Thomas Frühbeck fruehbeck at aon.at
Tue Oct 16 03:14:50 EDT 2012

Hello Paul, Lincoln,

since the discussion started about moving to OSGi I have been reading, 
investigating and experimenting a bit and want to share my experiences 
as a novice - are you smiling already?

I started with the current working Forge set of jars and tried to throw 
it at Felix - hindlooking somewhat naive I admit. Then the adventure 
started :-)

     * the BndTools 2.0.0 alpha command line "wrap" generated the new 
Manifest internally, but didn't write it into the jar in the end
         - after some frustrating experiments and reading of the 
documentation (dating 2006?!?) ~20 times I debugged and fixed the problem
         - comment by Peter Kriens: command line "wrap" is "for quick 
use, for serious use, always make a bnd file that controls the process" 
- which practically means: best write the Manifest yourself, honestly I 
can't see so much difference between calling "jar ufm <jar> 
<manifest.part>" and "bnd <bndfile> -o <jar> <jar>"
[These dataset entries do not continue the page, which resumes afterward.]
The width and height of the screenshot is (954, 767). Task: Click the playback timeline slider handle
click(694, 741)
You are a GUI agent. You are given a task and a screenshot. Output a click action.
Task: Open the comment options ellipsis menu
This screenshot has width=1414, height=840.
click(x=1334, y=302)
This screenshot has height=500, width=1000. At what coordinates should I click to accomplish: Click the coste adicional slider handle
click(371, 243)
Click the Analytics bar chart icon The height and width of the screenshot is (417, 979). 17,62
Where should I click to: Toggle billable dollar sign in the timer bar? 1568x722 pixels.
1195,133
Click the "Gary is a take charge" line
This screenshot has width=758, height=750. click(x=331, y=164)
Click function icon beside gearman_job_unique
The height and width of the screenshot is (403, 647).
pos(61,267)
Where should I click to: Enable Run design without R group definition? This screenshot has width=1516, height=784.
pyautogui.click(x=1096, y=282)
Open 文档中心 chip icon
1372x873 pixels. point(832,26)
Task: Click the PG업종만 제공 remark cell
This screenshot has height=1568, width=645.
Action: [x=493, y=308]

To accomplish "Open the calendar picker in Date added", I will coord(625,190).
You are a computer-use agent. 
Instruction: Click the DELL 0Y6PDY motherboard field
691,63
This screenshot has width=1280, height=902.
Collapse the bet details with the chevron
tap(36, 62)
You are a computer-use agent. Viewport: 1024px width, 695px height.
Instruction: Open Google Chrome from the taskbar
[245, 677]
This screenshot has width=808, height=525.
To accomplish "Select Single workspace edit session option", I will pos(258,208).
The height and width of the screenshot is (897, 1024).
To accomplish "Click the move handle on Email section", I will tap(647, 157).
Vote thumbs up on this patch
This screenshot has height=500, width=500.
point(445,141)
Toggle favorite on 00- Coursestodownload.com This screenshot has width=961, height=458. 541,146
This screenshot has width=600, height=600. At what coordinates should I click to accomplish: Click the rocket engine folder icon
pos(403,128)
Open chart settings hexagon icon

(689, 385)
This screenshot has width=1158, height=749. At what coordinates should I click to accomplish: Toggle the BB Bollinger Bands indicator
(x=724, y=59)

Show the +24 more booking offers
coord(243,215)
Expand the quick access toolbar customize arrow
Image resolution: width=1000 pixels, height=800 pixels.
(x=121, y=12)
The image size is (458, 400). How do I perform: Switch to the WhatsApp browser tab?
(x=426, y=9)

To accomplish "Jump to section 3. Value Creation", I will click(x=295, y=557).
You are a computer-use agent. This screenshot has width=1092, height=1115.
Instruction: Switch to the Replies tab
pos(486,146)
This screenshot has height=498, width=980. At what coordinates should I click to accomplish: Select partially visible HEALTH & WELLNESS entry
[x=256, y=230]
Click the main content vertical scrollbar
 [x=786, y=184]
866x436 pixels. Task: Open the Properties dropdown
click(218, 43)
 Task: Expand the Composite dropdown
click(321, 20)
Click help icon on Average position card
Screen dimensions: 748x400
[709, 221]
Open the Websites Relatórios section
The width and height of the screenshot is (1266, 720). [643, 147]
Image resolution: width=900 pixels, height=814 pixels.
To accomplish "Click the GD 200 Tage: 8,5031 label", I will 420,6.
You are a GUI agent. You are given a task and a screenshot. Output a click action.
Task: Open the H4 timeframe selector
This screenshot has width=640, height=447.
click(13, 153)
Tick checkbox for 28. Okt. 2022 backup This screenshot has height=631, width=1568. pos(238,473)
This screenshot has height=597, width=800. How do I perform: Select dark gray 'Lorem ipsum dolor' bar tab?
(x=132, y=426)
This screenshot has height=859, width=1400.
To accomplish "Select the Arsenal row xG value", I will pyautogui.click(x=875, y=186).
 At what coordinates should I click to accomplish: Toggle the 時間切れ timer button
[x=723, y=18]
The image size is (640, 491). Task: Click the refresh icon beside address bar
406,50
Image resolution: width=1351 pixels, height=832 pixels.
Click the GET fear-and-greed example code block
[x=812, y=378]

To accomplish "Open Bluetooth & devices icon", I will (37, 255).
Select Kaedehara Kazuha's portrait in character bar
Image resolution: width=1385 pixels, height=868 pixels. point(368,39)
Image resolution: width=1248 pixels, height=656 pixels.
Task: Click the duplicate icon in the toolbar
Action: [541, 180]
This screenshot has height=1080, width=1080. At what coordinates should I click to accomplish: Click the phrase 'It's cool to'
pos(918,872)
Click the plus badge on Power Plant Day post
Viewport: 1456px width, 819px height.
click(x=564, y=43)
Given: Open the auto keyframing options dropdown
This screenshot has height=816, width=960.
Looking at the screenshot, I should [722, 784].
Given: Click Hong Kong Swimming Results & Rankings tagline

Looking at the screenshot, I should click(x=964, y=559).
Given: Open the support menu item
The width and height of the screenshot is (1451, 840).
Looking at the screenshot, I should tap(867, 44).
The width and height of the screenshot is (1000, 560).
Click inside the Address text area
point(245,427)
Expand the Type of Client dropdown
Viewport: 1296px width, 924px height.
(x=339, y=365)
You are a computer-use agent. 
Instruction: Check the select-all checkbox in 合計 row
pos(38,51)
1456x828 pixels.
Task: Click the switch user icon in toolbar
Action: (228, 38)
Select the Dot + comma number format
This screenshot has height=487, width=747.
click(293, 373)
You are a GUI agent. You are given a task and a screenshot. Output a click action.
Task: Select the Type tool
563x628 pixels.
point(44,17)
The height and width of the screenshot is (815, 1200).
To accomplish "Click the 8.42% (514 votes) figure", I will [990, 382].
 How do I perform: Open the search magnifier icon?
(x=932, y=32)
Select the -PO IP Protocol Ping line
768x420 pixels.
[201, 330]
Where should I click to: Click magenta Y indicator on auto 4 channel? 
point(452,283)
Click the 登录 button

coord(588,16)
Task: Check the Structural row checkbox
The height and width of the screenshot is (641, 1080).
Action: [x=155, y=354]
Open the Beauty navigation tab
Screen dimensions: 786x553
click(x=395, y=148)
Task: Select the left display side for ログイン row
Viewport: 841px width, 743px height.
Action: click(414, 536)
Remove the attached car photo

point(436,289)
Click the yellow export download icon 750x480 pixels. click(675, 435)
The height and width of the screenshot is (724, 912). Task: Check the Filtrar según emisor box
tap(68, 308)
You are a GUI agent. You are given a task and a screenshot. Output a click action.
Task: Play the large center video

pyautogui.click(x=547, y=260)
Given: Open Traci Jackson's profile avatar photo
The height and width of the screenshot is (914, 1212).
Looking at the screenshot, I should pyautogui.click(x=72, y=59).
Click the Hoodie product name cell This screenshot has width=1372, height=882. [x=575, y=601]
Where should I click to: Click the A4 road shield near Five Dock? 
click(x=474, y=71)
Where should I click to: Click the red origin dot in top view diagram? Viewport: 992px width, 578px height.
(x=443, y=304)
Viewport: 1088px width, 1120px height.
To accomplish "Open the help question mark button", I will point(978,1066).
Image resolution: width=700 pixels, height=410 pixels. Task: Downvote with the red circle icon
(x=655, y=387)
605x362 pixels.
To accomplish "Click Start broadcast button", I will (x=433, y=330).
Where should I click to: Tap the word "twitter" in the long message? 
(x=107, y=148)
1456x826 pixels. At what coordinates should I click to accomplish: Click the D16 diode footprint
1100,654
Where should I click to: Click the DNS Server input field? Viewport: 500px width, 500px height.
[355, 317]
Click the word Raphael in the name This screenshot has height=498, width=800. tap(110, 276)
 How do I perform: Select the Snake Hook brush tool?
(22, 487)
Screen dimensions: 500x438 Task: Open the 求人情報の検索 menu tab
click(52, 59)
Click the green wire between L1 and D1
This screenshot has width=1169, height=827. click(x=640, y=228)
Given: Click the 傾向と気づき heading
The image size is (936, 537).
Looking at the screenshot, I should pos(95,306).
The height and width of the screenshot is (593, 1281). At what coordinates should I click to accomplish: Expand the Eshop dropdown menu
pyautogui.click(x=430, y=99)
     * the structure of Bnd-projects is totally different to maven 
projects - I tried to setup the bnd source whithout Bnd-Tools, this is 
_no_ fun
         - after ~15 years of programming thats now the 15th version of 
project structure - not again please?!

     * the current state of jars in maven repositories out there makes 
integration into OSGi a nightmare!!
         - wrong manifests
         - manifests full of hundreds of Attributes - totally useless
         - manifests importing dependencies without declaring them 
"optional" - please investigate each and every dependency yourself and 
rewite them
         - manifests declaring dependencies with version restriction 
which is not provided by the targeted bundle
             - what a mess :-/
         - IMHO in essence the current state makes the OSGi-landscape an 

     * after reading the IMHO excellent book "OSGi in Action" @Manning I 
understand, that the resulting class loading inside the framework is far 
from easy to understand, if you go only one level deeper into the real 
mechanics - it's still no magic going on there

     * it's all about control - yes, sure, I understand that - but in 
the end we have to hide the complexity completely! After so many years 
of struggle I do not expect all Java programmers to gladly jump on the 
OSGi bandwaggon just because of the advent of Forge 2.0

I am completely convinced, that OSGi is the best currently available 
instantiation of a framework we want in a tool like Forge, but the 
current situation makes the move substantial and painful - compared to 
the current easy going programming model.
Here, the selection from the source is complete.